Late in the American Revolution, William Herschel gave Britain a badly needed boost to its pride when he found the first-ever new planet, Uranus. He was also an accomplished symphonic organist, cellist, and oboist as well as the composer of 24 symphonies, even if each was renowned for curing insomnia. An expert lens maker, he built the largest telescopes of his day, including a star-party colossus with a 48-inch mirror. He discovered two moons of Saturn and two orbiting Uranus, and coined the word asteroid. Herschel was a celebrity.

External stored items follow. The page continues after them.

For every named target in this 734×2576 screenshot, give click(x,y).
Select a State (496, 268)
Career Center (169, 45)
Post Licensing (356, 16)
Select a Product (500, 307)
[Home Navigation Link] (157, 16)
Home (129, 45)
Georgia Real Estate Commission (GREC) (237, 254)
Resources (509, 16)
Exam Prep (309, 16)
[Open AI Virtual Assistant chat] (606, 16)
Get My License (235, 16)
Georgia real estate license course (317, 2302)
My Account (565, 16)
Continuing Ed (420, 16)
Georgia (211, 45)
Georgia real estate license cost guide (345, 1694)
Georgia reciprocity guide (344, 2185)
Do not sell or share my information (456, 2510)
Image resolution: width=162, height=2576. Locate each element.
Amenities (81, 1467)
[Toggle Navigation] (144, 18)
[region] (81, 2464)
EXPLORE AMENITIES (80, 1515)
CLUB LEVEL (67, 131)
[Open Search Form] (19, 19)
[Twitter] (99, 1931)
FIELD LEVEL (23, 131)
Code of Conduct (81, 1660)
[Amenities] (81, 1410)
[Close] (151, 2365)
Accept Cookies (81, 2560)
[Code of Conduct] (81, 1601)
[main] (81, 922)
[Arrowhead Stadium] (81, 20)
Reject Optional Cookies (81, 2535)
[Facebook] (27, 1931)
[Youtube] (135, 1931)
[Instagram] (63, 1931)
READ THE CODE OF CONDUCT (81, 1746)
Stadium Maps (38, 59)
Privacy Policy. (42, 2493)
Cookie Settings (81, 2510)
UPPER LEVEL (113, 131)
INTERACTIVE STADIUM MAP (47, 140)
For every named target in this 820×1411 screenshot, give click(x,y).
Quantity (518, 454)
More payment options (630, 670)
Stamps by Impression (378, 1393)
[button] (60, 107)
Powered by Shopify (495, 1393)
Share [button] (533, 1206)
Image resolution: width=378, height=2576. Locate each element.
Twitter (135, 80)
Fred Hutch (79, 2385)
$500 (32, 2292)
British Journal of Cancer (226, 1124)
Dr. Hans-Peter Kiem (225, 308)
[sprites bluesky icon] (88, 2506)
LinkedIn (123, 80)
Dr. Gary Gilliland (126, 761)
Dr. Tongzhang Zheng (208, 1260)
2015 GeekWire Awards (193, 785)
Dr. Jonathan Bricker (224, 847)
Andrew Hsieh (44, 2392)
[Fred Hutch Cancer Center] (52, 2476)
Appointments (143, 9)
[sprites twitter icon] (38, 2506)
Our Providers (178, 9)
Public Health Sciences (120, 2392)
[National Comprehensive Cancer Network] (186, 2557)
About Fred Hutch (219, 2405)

Nineteen years after his Uranus discovery, Herschel was fooling around with various filters for solar viewing when he noticed that red light seemed to be accompanied by more heat than any other color. Intrigued, he placed a thermometer on a table where cut glass cast the colorful solar spectrum. In one of those eureka moments most of us only get when we suddenly remember we can mute a commercial, he wondered if the red section was hotter than the green or blue. It was a simple idea, but nobody had ever thought of it. What he found dropped his jaw. The mercury rose the most when the thermometer was held not in the visible spectrum, but next to it. “Invisible light” must be hitting that dark spot on the table near the red. Herschel called these “calorific rays.”

Today we know that infrared, the modern name, has waves of the optimum size to jostle whole atoms and molecules. When atoms move, we call it heat. So infrared is not heat, but it does produce it. And it works both ways: Jiggling atoms create infrared light. It’s a spicy symbiotic dance.

Humans can’t directly sense infrared. Rather, we feel the speed-up of our skin’s atoms caused by IR. Nonetheless, “heat” and “infrared” are popularly used interchangeably, as in “heat lamp.”


Infrared vibrates at the same frequency that glass molecules like to rattle. Glass and IR resonate violently, creating a chaotic barrier. So while visible light easily penetrates windows, infrared does not. After light comes through, the heat it creates cannot get back out. Glass creates an infrared trap! Like your car in sunlight.

Infrared also does not like to scatter. Its long waves are penetrating. We see this principle, called Rayleigh scattering, in everyday life. Distant mountains appear blue because sunlight’s shorter waves bounce among the air molecules between us and the mountains to create a bluish haze. Green scatters much less, and red light less still.

If you observe life through rose-colored glasses (or even yellow-tinted ones), which block blue but let red pass through, you see those far-off mountains illuminated mostly in sunlight’s red component. They stand out sharply. It’s dramatic. The haze is gone because you no longer see the scattered-around blue. This is the principle behind those amber “blue-blocking” sunglasses hawked on late-night TV, which you’d certainly buy if you hadn’t foolishly muted the commercial.

If red doesn’t scatter much, infrared scatters even less. Exploiting this, astronomers can detect IR from the center of our galaxy, whereas visible light has been scattered and blocked by all the dusty nebulae so that we cannot see a thing. No telescope can see the Milky Way’s core, 27,200 light-years away, hidden behind Beijing-level pollution. But IR telescopes essentially feel its heat and create structural maps of what’s there.

Namely, lots of stars. All create copious infrared. Including ours, of course. The high solar IR flux reveals that the Sun is hot. And you bought a magazine to learn this.

Although half the Sun’s energy is infrared, a much greater IR percentage generally floods the cosmos. That’s because the expanding universe shoves most galaxies’ visible light into the IR. For astronomers, the widespread redshift has made the IR realm the fashionable place to be. Nowadays, many major observatories — including the under-construction James Webb Space Telescope — obsessively focus on the infrared. It’s also the only part of the spectrum amenable to adaptive optics, although recent advances have begun to extend that image-steadying technique into the deep red.

Spring’s ever-higher Sun now cranks up its infrared, warming our winter-weary skin. It’s nice to know it’s also unlocking the universe’s secrets.